Understanding your social security benefits can help you plan better for retirement. In today’s depressed economic climate, planning in advance is crucial. Social Security Administration Specialist, Kirk Larson, provides social security benefit insight and expertise.
A Place for Mom’s Senior Living Advisors are often asked questions about social security retirement benefits, eligibility requirements, and how to qualify for spousal and survivor benefits.
In this interview, Social Security Administration Public Affairs Specialist, Kirk Larson answers some of the top questions A Place for Mom receives from families who are exploring how to finance their senior living and care options:
A Place for Mom (APFM): At what age do people qualify for social security retirement benefits?
Kirk Larson: You can qualify for retirement benefits as early as age 62 and receive reduced benefits, or you can wait until full retirement age to claim 100 percent of your benefits (age 66 for someone born between 1943 and 1954, or age 67 for someone born after 1960). For every single month you file early, before your full retirement age, you reduce your benefits by about one-half of one percent.
APFM: At what age do people qualify for social security survivor benefits?
KL: There are a number of different types of survivor benefits.
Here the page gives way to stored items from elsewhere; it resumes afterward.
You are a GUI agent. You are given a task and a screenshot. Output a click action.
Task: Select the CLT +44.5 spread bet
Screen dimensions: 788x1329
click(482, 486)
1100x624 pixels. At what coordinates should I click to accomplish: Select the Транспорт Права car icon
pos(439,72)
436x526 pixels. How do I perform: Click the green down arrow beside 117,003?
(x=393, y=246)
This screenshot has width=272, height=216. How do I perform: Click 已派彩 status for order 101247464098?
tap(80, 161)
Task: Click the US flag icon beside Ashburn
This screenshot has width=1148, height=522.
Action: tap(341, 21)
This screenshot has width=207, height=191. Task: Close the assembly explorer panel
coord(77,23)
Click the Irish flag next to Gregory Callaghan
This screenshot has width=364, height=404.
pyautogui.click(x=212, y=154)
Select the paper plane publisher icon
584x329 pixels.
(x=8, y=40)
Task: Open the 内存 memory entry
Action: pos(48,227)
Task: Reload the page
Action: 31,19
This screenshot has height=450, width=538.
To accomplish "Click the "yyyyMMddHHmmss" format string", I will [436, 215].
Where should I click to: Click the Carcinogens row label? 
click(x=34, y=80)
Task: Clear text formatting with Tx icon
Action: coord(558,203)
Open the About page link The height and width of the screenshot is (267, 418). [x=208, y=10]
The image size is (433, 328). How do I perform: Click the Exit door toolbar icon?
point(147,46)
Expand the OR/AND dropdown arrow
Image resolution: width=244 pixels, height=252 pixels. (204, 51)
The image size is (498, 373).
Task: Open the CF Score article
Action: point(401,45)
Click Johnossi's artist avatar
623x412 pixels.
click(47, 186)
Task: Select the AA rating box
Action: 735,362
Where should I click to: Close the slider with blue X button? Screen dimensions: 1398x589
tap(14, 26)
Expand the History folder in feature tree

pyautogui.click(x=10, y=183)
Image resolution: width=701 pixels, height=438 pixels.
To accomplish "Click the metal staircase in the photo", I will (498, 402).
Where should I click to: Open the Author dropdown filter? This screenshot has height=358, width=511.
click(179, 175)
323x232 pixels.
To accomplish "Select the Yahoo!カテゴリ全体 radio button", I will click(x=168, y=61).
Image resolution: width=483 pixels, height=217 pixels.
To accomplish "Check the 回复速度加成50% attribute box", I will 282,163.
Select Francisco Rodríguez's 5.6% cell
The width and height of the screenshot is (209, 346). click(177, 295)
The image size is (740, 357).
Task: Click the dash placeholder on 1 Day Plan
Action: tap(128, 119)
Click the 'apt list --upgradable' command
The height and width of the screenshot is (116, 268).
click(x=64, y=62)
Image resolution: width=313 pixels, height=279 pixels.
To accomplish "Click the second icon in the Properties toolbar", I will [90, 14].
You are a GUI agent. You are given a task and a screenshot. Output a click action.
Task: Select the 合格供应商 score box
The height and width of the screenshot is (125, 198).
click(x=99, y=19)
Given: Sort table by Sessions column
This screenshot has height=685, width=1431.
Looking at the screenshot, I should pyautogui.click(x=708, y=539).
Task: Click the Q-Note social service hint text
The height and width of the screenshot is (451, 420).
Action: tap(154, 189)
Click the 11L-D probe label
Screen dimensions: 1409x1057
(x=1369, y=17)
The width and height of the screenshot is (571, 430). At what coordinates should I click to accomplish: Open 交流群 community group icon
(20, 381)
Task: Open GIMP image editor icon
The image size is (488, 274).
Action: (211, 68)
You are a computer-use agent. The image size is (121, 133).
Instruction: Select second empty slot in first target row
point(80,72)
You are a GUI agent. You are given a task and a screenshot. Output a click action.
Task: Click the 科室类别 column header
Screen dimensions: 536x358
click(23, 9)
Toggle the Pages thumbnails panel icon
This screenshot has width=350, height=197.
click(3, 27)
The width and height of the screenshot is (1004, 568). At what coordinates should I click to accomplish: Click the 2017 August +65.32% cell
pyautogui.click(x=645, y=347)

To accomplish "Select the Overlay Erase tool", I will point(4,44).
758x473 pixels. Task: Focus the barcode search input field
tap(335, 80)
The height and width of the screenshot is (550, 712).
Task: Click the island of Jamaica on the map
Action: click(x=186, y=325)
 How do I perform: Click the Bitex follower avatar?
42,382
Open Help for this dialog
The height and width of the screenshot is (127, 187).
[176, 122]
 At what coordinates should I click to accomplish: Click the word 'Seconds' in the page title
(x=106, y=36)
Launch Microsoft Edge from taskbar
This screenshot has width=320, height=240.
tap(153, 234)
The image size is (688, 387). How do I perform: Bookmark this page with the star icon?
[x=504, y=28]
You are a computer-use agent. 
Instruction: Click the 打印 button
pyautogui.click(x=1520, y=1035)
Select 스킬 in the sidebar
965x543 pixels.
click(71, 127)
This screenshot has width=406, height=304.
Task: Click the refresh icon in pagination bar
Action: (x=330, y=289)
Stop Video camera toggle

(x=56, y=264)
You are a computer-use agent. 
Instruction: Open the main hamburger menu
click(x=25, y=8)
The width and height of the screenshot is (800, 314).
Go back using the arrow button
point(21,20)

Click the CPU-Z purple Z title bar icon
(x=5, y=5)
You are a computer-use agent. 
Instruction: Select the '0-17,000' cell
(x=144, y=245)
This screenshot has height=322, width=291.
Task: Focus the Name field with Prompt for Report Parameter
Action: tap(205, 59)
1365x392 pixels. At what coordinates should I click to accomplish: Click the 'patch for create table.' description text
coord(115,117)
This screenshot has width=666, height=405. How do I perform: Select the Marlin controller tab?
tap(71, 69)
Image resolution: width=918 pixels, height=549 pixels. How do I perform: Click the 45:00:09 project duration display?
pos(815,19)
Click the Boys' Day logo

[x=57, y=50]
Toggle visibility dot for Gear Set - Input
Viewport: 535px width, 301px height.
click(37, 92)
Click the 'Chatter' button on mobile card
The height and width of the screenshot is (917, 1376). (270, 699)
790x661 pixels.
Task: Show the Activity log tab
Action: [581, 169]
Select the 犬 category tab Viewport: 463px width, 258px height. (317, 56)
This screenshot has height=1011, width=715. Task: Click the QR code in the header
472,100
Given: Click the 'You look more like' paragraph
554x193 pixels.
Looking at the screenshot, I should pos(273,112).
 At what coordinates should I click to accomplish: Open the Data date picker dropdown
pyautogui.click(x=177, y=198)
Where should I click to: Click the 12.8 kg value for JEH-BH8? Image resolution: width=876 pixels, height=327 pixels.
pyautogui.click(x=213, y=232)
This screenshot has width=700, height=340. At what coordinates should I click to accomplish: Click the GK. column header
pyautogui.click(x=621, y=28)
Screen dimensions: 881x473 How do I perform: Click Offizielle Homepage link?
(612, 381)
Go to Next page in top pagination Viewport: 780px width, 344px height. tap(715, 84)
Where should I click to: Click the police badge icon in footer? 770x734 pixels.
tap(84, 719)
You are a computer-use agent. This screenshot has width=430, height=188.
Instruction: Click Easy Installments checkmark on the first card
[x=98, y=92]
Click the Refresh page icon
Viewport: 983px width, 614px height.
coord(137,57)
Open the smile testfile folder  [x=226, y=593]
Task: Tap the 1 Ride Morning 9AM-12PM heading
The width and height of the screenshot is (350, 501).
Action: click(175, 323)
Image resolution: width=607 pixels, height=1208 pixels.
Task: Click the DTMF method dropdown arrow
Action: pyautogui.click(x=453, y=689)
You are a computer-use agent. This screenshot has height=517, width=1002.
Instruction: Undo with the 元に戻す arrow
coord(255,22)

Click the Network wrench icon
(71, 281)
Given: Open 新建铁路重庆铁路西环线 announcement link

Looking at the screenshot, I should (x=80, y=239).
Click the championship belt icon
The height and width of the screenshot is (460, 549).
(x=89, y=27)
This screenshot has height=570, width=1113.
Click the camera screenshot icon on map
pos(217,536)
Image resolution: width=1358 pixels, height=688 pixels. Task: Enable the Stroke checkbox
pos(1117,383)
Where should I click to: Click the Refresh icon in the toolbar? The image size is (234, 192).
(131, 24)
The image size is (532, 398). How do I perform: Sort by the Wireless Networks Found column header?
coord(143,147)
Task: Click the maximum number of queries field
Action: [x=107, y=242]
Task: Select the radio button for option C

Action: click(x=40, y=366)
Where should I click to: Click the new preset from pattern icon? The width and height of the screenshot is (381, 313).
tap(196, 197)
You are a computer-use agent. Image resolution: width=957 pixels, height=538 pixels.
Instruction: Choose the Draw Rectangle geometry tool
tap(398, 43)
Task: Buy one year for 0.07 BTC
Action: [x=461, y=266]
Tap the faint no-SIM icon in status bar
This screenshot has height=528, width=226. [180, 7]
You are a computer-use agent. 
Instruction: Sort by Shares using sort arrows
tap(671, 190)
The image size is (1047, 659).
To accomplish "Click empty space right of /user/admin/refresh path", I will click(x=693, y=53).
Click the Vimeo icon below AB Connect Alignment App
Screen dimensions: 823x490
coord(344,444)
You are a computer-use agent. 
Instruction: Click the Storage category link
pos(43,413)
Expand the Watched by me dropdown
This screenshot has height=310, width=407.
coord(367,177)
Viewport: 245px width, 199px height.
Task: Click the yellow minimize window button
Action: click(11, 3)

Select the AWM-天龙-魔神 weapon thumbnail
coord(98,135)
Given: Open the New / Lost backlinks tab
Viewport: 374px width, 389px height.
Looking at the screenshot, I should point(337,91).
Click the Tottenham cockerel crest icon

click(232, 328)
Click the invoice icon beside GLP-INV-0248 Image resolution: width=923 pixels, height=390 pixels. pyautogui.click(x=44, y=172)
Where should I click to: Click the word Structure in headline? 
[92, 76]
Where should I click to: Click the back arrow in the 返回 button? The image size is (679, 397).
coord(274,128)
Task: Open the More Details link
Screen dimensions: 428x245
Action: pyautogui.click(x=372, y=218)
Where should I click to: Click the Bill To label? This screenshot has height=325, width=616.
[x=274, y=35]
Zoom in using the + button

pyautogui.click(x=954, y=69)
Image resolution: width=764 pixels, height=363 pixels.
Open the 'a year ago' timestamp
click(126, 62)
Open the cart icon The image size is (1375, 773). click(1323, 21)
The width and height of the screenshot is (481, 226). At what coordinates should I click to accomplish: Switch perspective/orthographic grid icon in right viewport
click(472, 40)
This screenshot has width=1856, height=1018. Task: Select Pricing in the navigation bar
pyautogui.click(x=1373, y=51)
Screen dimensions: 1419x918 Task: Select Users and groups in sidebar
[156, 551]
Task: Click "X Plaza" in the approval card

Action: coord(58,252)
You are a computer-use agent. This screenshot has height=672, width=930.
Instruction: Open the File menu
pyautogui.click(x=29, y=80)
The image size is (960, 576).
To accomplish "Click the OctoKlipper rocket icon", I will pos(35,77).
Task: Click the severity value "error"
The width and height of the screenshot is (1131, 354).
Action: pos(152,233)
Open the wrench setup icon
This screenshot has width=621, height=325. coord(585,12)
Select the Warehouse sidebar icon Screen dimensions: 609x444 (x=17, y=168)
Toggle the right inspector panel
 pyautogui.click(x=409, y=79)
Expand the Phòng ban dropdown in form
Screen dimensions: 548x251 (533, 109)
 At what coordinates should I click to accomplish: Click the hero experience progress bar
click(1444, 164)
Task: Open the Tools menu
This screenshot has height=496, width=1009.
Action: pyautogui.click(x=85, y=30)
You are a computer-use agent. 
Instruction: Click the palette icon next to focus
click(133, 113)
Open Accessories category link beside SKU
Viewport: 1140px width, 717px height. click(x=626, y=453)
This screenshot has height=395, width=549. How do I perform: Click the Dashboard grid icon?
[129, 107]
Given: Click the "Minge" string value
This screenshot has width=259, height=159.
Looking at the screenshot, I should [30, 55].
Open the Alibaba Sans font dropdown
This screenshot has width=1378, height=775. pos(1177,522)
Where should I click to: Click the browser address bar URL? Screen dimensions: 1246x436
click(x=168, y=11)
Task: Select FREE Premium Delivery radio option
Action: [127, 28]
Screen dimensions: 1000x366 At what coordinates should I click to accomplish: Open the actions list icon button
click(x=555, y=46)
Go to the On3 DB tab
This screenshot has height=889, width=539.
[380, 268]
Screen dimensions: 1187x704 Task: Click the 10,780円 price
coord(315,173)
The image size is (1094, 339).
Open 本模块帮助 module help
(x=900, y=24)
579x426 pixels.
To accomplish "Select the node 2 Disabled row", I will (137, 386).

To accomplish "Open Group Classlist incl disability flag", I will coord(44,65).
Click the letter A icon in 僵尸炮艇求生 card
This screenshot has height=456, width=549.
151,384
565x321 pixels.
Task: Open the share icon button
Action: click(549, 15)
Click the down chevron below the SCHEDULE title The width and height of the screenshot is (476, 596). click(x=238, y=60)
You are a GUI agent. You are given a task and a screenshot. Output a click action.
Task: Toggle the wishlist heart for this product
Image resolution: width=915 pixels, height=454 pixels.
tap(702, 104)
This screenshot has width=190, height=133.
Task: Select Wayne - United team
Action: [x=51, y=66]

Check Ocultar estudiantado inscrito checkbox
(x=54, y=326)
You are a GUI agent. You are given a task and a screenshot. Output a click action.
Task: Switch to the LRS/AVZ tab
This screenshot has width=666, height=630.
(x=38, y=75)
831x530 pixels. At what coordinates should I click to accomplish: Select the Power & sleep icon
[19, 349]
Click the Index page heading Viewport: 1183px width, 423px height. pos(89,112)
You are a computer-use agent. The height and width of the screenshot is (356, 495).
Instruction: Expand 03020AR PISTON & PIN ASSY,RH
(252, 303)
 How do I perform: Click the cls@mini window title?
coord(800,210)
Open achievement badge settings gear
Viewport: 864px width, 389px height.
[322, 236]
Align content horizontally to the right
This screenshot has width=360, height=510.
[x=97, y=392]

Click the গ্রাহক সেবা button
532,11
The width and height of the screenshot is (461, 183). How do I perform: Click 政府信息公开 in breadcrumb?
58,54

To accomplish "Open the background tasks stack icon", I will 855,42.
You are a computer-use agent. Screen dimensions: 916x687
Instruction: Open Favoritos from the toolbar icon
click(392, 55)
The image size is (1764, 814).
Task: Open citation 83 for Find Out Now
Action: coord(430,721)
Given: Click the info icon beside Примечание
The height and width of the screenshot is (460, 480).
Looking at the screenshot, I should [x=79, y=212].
Determining when someone can file can be very complex. It might make more sense to go through the different options of when someone qualifies.
APFM: Okay, that sounds like a good idea. Let’s go through the different scenarios. At what age does a surviving spouse receive benefits?
KL: A widow/widower can receive benefits in the following situations:
- At any age if he/she is caring for the deceased worker’s minor child and that minor child is under the age of 16, or is disabled.
- When he/she reaches full retirement age, he/she can receive 100 percent of the deceased benefit. For reduced benefits, you can file as early as age 60.
- If he/she was married to someone for over 10 years and the marriage ended in divorce. There are qualifying factors in this situation, however, so he/she would need to do further research to determine eligibility.
The best place to find additional information on this subject is at the Social Security webpage http://ssa-custhelp.ssa.gov/ .
APFM: At what age does a surviving child receive benefits?
KL: A child can receive benefits in the following situations:
A deceased worker’s unmarried child/children who are younger than age 18 (or up to age 19 if they are attending secondary school full time) can receive benefits. Children can get benefits at any age if they were disabled before age 22 and remain disabled.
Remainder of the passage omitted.